The appeal is from a judgment refusing to allow a claim against the estate of a deceased person.

Benjamin Burdue died in January, 1924, seized of certain real property situated in Linn county and left as his sole surviving heirs the plaintiffs, Sarah M. Burdue and Josephene Brunkhart, and defendant Clara Lamb, who were his children. Defendant Henry H. McGee was appointed administrator of the estate. In November, 3912, Beifjamin Burdue executed a note due in five years for $1,513.30, with interest thereon at the rate of seven per cent per annum, and executed a mortgage on the real property to secure the payment of the note. In November, 1914, the payee of the note assigned it and the mortgage to the defendant Marne Lamb, the husband of defendant Clara Lamb. Interest on the note was paid to November 24, 1914. No payment of any kind was thereafter made on the mortgage indebtedness which became due November 24, 1917. On March 15, 1922, Benjamin Burdue signed a written application for fire insurance on the improvements on the real property, which application contained the following language:

“Q. Is the land encumbered? A. Yes.
*503“Q. If so, what amount? A. $1,500.
“Q. When due? A. Now.”

We quote from, the counter abstract as follows:

“A statement by the solicitor, which was signed by the solicitor but not by Benjamin Burdue, contains the following statement: ‘16. If there is a mortgage on the real estate give name of mortgagee and residence.

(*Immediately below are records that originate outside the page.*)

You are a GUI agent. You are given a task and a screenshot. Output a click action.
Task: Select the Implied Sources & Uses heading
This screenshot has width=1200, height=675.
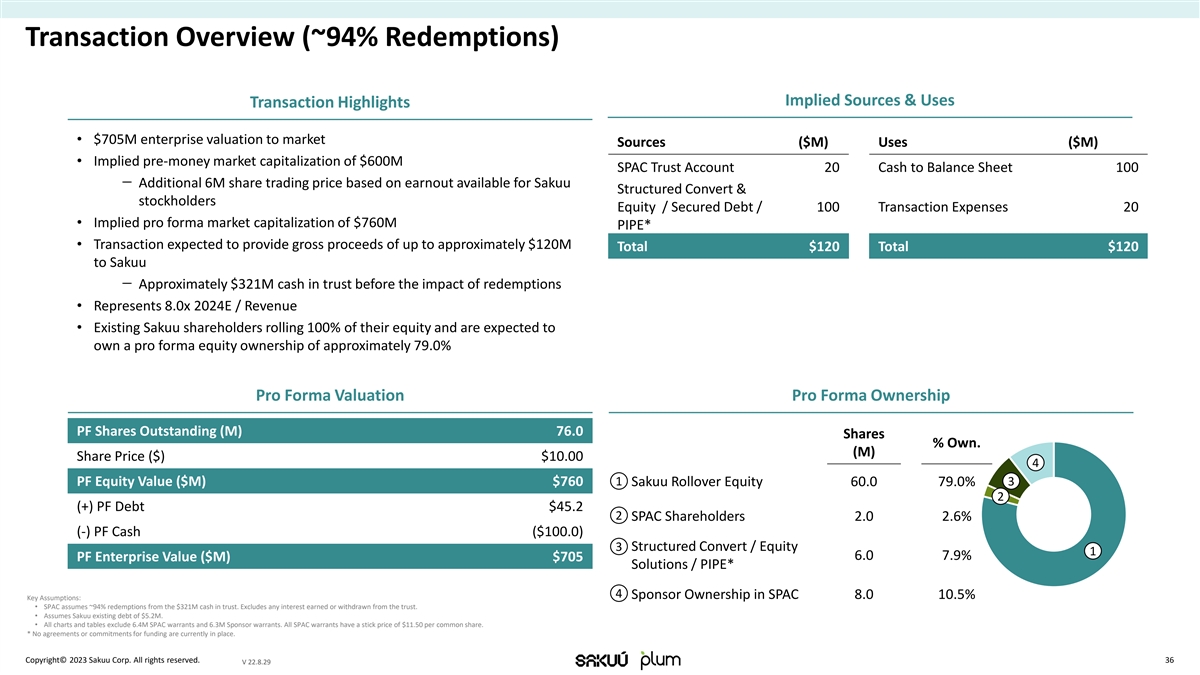click(869, 100)
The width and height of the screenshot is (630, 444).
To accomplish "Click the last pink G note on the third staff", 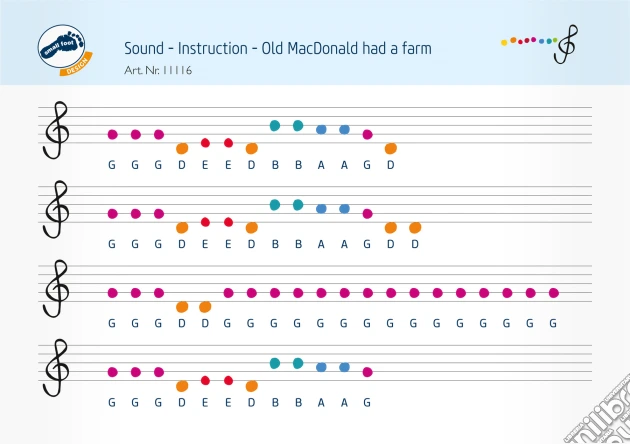I will 553,293.
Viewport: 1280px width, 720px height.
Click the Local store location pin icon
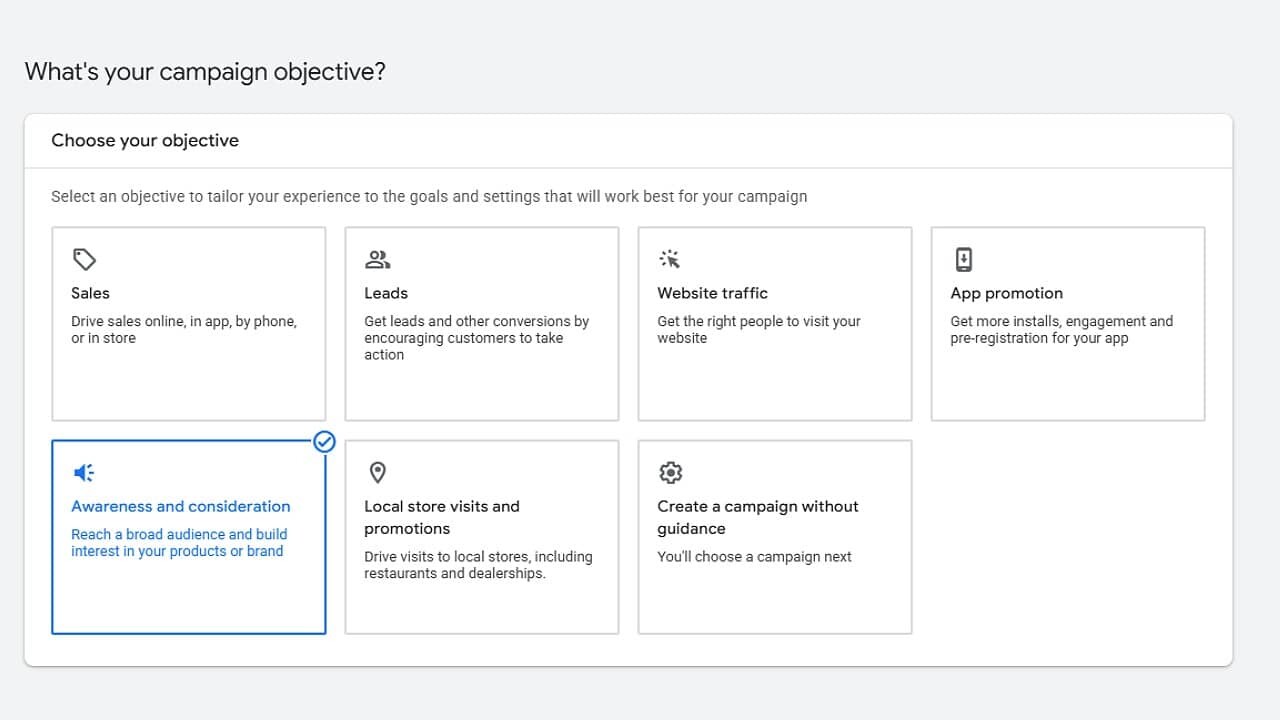377,473
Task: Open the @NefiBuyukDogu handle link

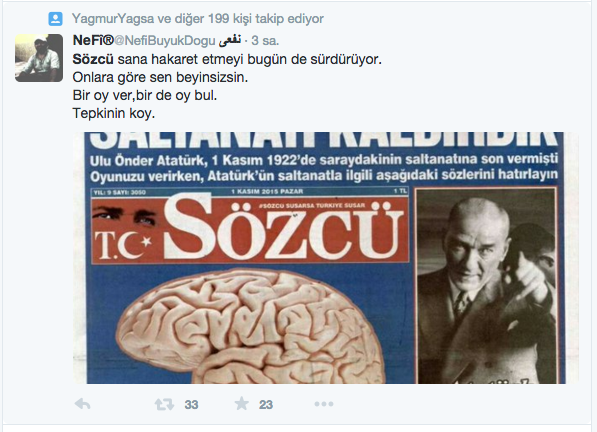Action: (164, 41)
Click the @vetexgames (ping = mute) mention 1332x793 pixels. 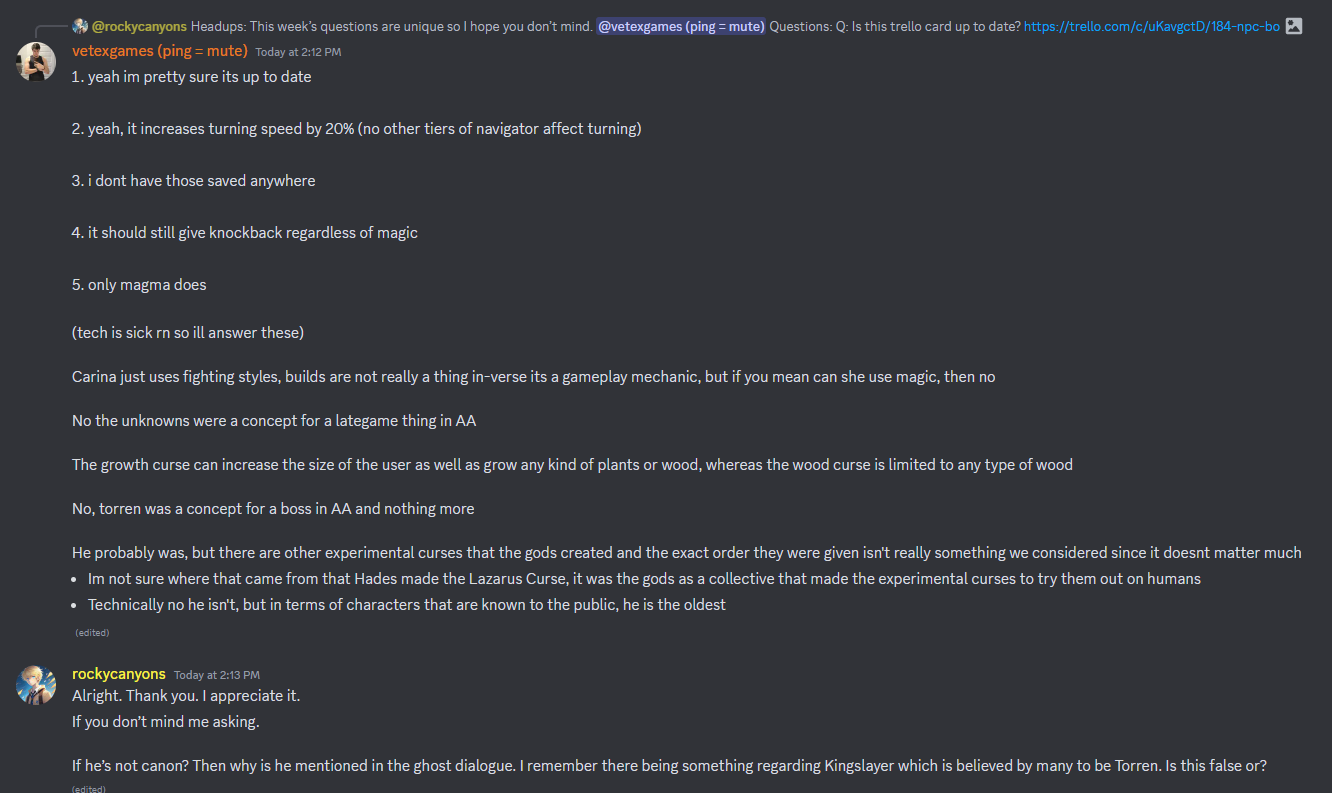681,26
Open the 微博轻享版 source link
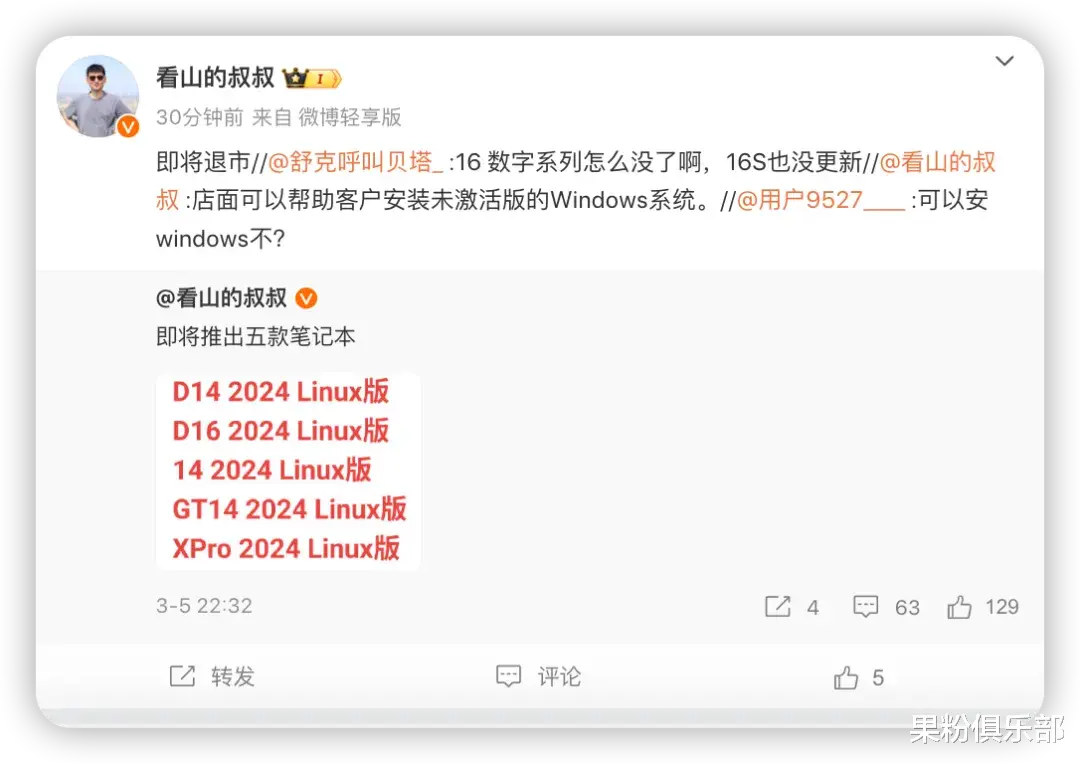The height and width of the screenshot is (764, 1080). [x=350, y=118]
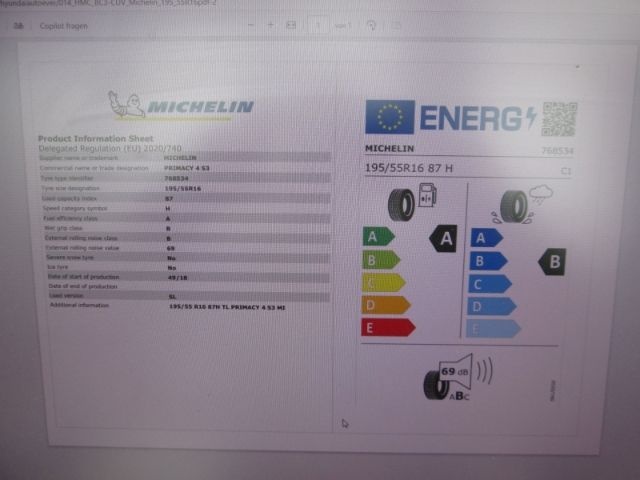Click the page view icon after rotate
This screenshot has width=640, height=480.
pyautogui.click(x=393, y=25)
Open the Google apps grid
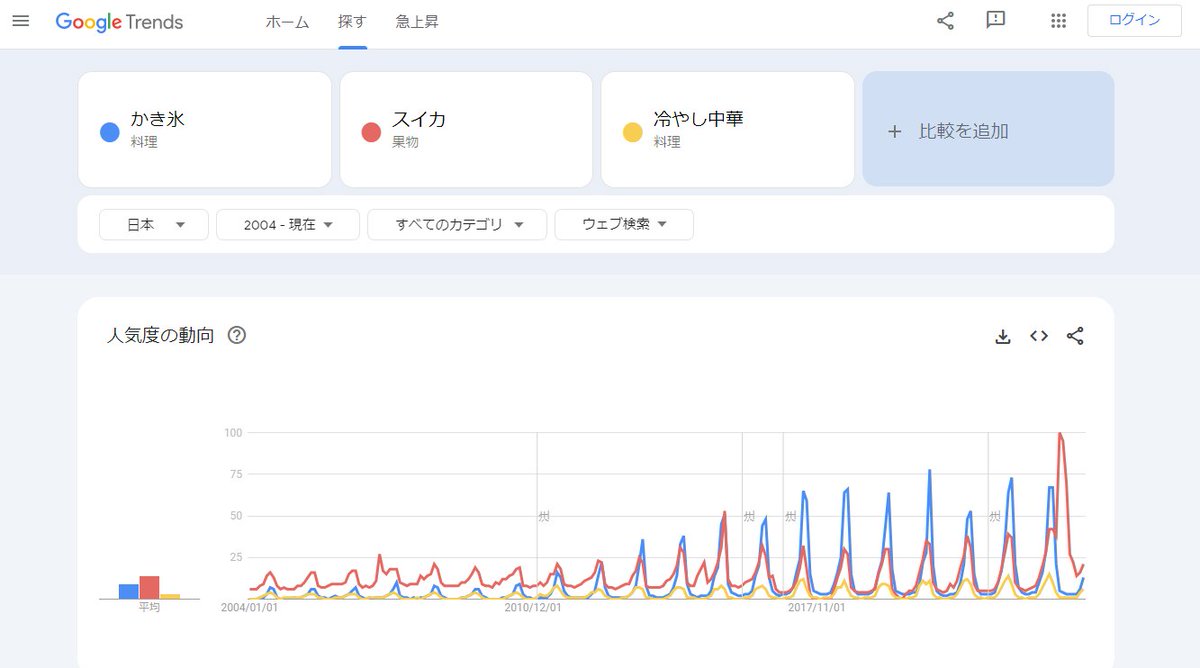1200x668 pixels. [1059, 21]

Marne Lamb, Centerville, Kansas.’ ’’

On August 15, 1924, defendant Marne Lamb commenced proceedings in the probate court of Linn county for the allowance of the mortgage debt as a claim against the estate of Benjamin Burdue, deceased. The claim was allowed by the probate court. An appeal was taken to the district court, where the claim was disallowed. The matter was then brought to this court.

The only question argued is, Did the written application for fire insurance constitute such an acknowledgment of the debt as would take it out of the operation of "the statute of' limitations? Section 60-312 of the Revised Statutes reads:

“In any case founded on contract, when any part of the principal or interest shall have been paid, or an acknowledgment of an existing liability, debt or claim, or any promise to pay the same, shall have been made, an action may be brought in such case within the period prescribed for the same, after such payment, acknowledgment or promise; but such acknowledgment or promise must be in writing, signed by the party to be charged thereby.”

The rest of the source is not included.